Elections en Allemagne. Mme Merkel va gagner. En quoi cela nous concerne-t-il ?

On peut être dubitatif sur les réformes de M.Macron lorsqu’elles concernent le pays. En revanche, le changement systémique qui pourrait transformer notre vie, serait un changement de cap de l’Allemagne. Si elle cesse d’infliger l’austérité à l’Europe, on passerait de l’obsession de la réduction des coûts, qui crée déflation et chômage, à une logique de marché européen über alles, et donc de travailleurs riches.
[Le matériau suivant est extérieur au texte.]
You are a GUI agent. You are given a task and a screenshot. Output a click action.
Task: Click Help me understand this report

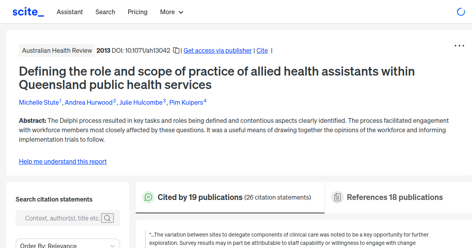pyautogui.click(x=63, y=161)
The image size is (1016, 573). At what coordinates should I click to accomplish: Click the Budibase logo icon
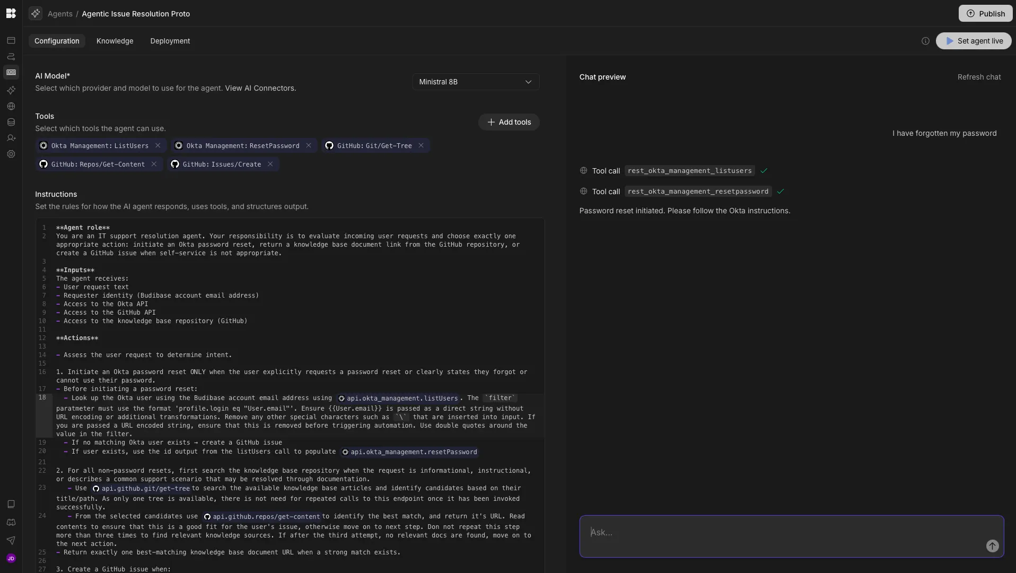(11, 13)
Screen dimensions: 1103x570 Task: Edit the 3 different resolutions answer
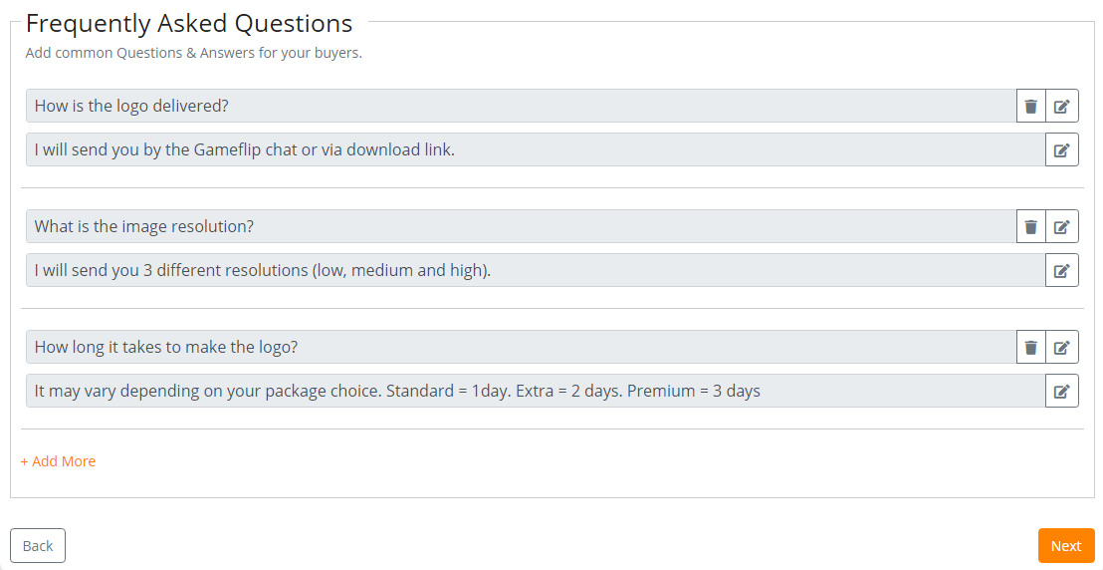[x=1062, y=270]
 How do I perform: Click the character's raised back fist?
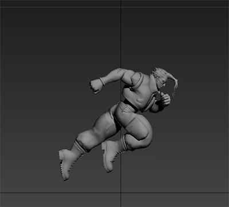click(96, 86)
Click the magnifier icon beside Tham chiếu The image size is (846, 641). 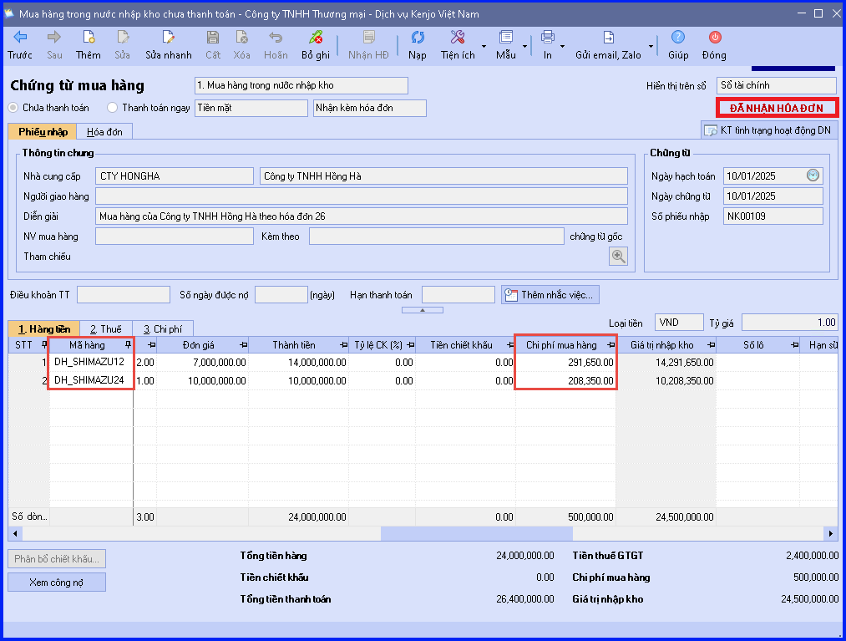click(x=618, y=256)
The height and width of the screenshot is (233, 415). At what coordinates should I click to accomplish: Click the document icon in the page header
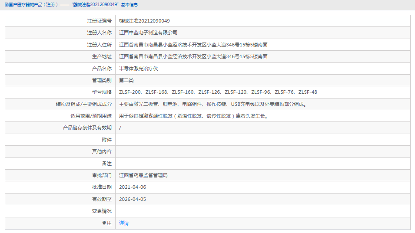[2, 4]
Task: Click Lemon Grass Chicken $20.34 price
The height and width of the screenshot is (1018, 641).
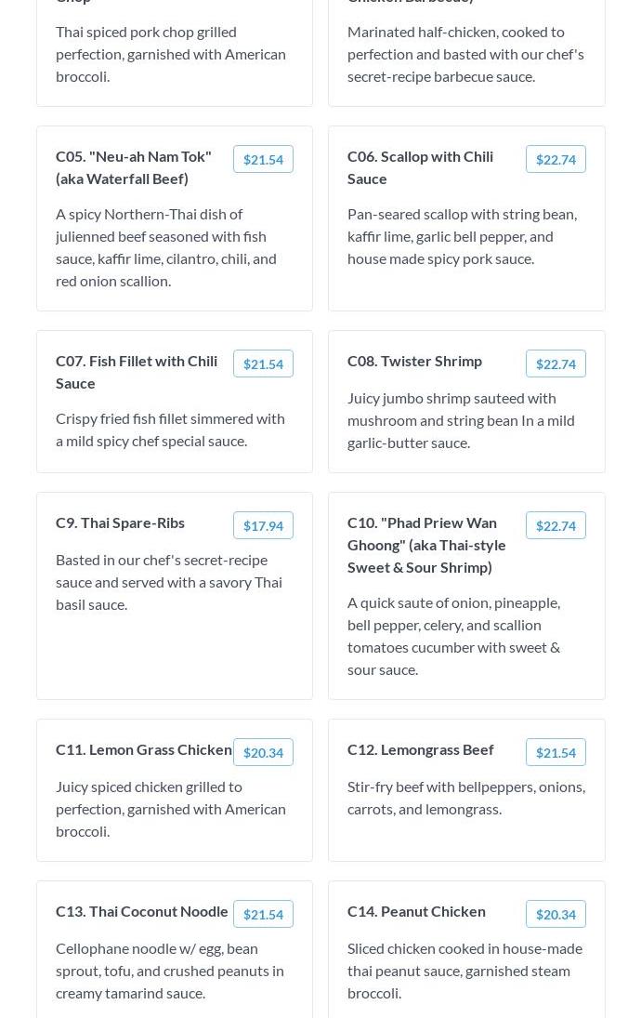Action: pos(263,753)
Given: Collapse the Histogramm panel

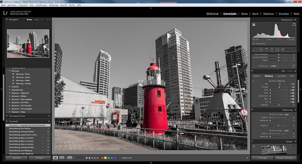Looking at the screenshot, I should (x=296, y=19).
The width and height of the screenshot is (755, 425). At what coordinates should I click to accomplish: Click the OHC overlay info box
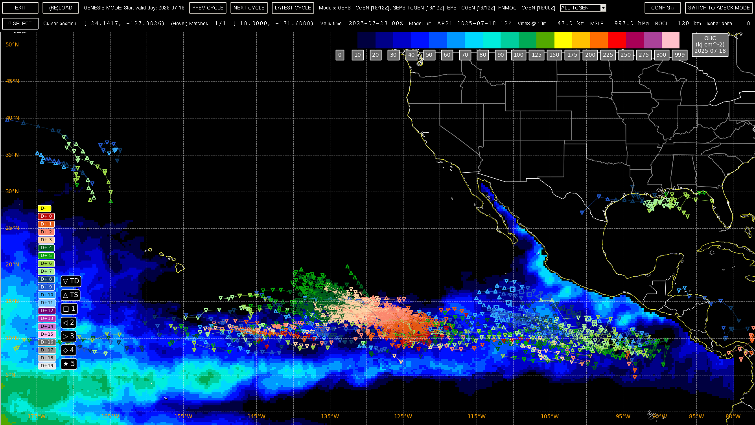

Tout dépendra de qui entre dans le gouvernement de Mme Merkel. Si elle ne gouverne pas seule, ou avec le SPD, M.Macron aura des difficultés à faire passer ses idées. (Pour le moment, cela semble mal parti.)

Angela la terrible

La nouvelle du week-end, ce n’est pas M.Fillon. C’est Mme Merkel. Elle reste à la tête de l’Allemagne.
Xexit. L’Angleterre et les USA refusent la concurrence internationale et parlent de relance. L’Europe continentale va demeurer sous l’emprise de la rigueur. Et l’immigration de l’Europe de l’Est, refusée par l’Angleterre, va devoir se rabattre ailleurs. Au même moment, les taux d’intérêt montent et la dette de la France s’alourdit. M.Fillon a choisi de plonger, pour prendre de la vitesse. 
Ce qui ne tue pas renforce. Il va falloir du talent pour éviter que la recherche de compétitivité ne produise beaucoup de perdants, qui réclament une fermeture des frontières. Le Frexit de Mme Le Pen. L’avenir de l’Europe, c’est maintenant ?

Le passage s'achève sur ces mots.